Slice (bulk) volatile write/read methods on VolBlock
nicopap opened this issue · 3 comments
Currently, the only way to write a large amount of data into volatile memory is through iterating through individual VolAddress
and writing a single T
to memory one after another.
I've not inspected myself the generated code, but it seems reasonable to assume this results in slower than optimal code (it seems fast, so maybe it actually is optimizing it!) I've read your amazing writeup on how to hand optimize load/store ASM code, and it seems reasonable that a write_slice
and read_slice
methods could make use of better intrinsics such as volatile_copy_memory
and volatile_set_memory
(Using a pointer cast might just work??)
impl VolBlock {
pub fn write_slice_at_offset(self, offset: usize, slice: &[T]) {
//...
}
pub fn read_slice_at_offset<const L: usize>(self, offset: usize) -> [T; L] {
//...
}
pub fn write_slice(self, slice: &[T]) {
//...
}
pub fn read_slice<const L: usize>(self) -> [T; L] {
//...
}
}
I've written already such methods (though without optimizations, just the API) and I'd be happy to contribute it back if this is wanted.
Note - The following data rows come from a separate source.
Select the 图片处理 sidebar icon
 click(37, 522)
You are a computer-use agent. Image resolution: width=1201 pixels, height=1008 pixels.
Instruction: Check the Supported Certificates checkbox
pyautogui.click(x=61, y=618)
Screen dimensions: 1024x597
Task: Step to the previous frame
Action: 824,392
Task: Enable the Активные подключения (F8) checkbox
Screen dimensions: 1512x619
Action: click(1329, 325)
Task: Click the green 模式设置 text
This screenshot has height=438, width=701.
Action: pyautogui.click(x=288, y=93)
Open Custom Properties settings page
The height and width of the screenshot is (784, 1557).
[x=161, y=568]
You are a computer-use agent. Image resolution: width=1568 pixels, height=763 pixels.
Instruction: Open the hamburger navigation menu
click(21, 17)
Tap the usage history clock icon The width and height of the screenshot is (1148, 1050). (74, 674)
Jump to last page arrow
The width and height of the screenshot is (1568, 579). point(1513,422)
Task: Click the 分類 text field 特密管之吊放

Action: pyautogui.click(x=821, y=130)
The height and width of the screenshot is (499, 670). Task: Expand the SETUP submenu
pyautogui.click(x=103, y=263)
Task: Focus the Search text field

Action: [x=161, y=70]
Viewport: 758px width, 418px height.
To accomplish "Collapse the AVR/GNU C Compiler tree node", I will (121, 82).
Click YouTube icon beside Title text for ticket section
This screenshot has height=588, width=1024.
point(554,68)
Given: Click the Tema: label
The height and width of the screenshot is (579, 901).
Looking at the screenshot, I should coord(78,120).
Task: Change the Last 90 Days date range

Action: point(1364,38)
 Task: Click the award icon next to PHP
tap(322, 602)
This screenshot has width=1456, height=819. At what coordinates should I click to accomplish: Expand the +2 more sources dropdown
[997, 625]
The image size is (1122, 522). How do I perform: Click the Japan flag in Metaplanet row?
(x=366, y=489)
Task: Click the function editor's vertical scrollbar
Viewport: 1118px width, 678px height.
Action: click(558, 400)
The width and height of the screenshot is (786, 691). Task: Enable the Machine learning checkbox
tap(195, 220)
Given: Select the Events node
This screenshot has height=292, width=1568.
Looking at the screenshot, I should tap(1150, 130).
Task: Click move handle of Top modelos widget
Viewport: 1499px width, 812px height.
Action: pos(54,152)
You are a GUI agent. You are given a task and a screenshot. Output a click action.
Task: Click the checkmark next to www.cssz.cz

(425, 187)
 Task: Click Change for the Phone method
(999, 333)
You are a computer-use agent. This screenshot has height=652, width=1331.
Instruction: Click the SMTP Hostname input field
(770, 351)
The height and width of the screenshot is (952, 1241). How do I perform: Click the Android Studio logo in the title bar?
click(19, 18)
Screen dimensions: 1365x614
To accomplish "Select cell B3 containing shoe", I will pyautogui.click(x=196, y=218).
The problem with the volatile_copy_memory
and volatile_set_memory
intrinsics is that they're still unstable, and likely to be unstable for a long time. That's why I made the design as simple as possible to kinda work around that intrinsic being missing.
I think some of this sort of thing is in the VolSlice type, which is behind a feature gate right now, but it probably would be fine to stabilize into the main library. And the VolBlock type will deref into the VolSlice type, once things are ready.
Oh I see now. I completely missed the VolRegion
struct. That looks exactly like what I'm describing in this issue. Amazing! I guess it's still possible to featuregate the optimized version and keep the sequential read/slice in the stable implementation.
Looking at the volatile crate, I see that's exactly what they came up with.
Though I wonder if casting to a VolAddress<[T; N]>
then writing/reading the array to/from memory compiles down into volatile_copy/set_memory
. Which would be an alright stable alternative (although requires specifying the exact length)
I think for careful optimization purposes, a little more context might be necessary.